De geschiedenis en lichamelijk onderzoek kan een belangrijke rol spelen bij de meeste traumaonderzoeken. Advanced Trauma and Life Support (ATLS) programma ‘ s benadrukken het gebruik van een geschiedenis en examen tijdens zowel de primaire en secundaire enquãates. Behandeling van vermoedelijke levensbedreigende verwondingen kan optreden op basis van alleen het fysieke onderzoek .,
voor deze studie daagden we onze meest ervaren trauma Chirurgen uit om de blessures te voorspellen, evenals de dispositie van de spoedeisende hulp afdeling (ED) van de patiënten, voordat beeldvormingsstudies werden voltooid. Het evalueren van een groep alert trauma patiënten (GCS 14-15) en het kennen van de nauwkeurigheid van onze voorspellingen is een eerste stap in het mogelijk verminderen van het aantal beeldvormingsstudies, terwijl het verminderen van de patiënt tijd doorgebracht in de ED. In onze studie, echter, 43/92 (46.,7 %) letsel zou zijn gemist als alleen de geschiedenis en het examen was gebruikt voor de eerste definitieve diagnoses (“gemiste verwonding”).
de redenen voor ons hoge aantal gemiste letsels zijn niet duidelijk. Door onze meest ervaren chirurgen te kiezen, werd de impact van de onervaringsfactor verminderd. Zelfgenoegzaamheid of onoplettendheid aan detail in de geschiedenis en fysicals kunnen ondanks hun significante ervaring hebben plaatsgevonden. In onze instelling hebben de trauma chirurgen geen regelmatige ondersteuning van het huispersoneel en blijven ze de frontlinie beslissers voor onze traumapatiënten., In de moderne trauma evaluatie, kan het voortdurende vertrouwen op beeldvormingsstudies, zoals CT-scans, zeker leiden tot minder focus en concentratie op de geschiedenis en fysieke examen en eroderen deze klinische vaardigheden.
we identificeerden ook slechte”onder/over” -triage rates bij het vertrouwen op de geschiedenis en lichamelijk onderzoek. Aangezien onze nauwkeurigheid van de letselvoorspelling onaanvaardbaar laag was, was dit waarschijnlijk de belangrijkste oorzaak van de undertriage-ratio voor de disposities van patiënten.

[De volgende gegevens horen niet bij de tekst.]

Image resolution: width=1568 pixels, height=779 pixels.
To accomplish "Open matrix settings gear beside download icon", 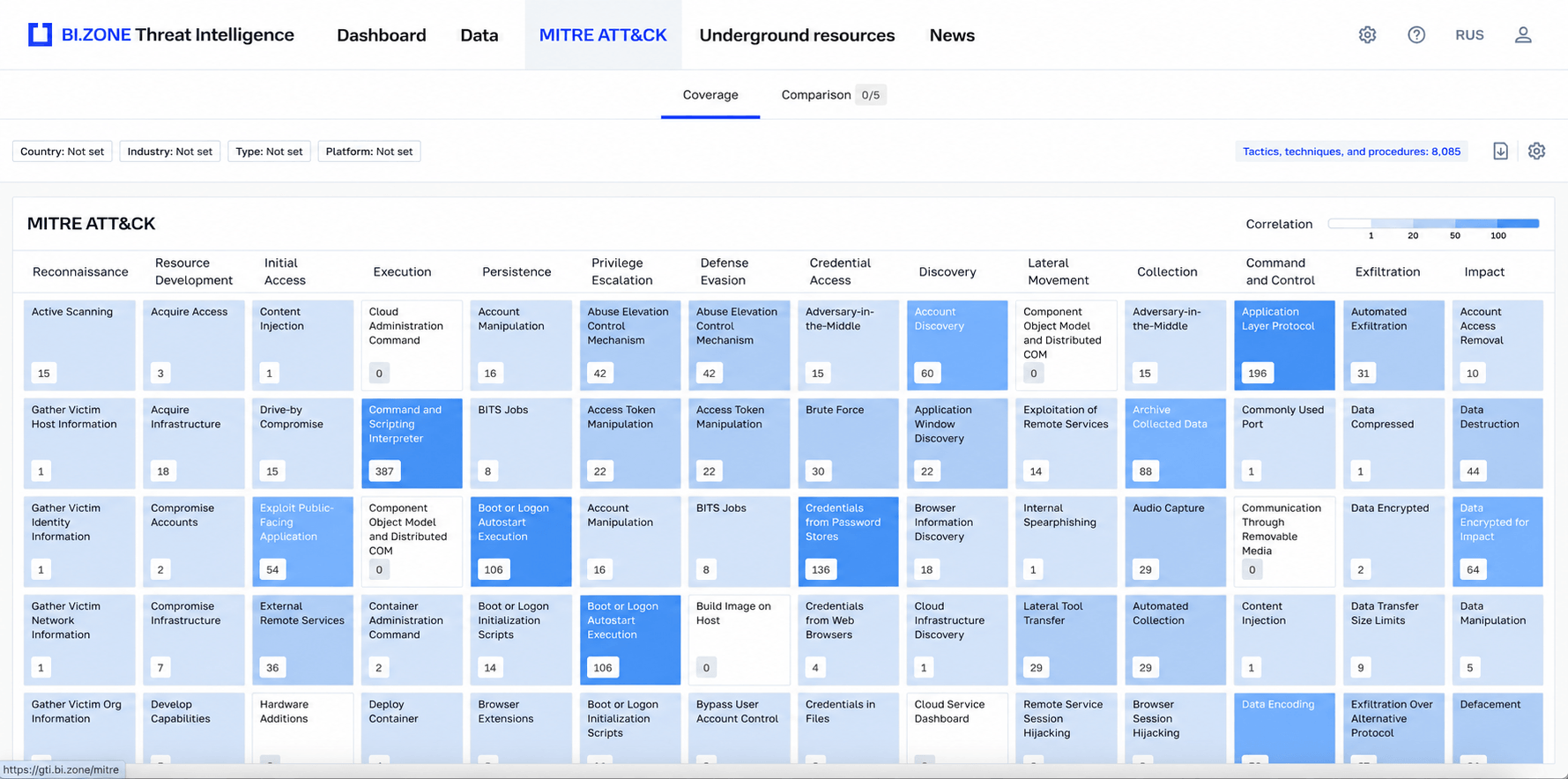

De injury severity score (ISS) was hoger bij de 34 patiënten met gemiste verwondingen (12,6 vs 5,7; p < .0001)., Dit suggereert dat de ongeïdentificeerde verwondingen, of de bijbehorende pijn, een verstorende factor in het nauwkeurig beoordelen van de omvang van de verwonding zou kunnen zijn geweest. Het ISS wordt retrospectief bepaald door de trauma registrars en zou dus niet zijn veranderd op basis van onze definitie van een “gemiste blessure”.
De Glasgow Coma Score (GCS) van de twee groepen (gemiste verwondingen vs.geen gemiste verwondingen) was niet significant verschillend (14,8 vs 14,7). Echter, 6/34 (17,6 %) patiënten met gemiste verwondingen hadden een GCS van 14, terwijl slechts 2/67 (3,0 %) patiënten zonder gemiste verwondingen hadden een GCS van 14. (p = 0,08)., Hoewel niet significant, kan de trend hier tussen verschillen in mentale toestand een rol hebben gespeeld in de algemene nauwkeurigheid van onze geschiedenis en lichamelijke onderzoeken.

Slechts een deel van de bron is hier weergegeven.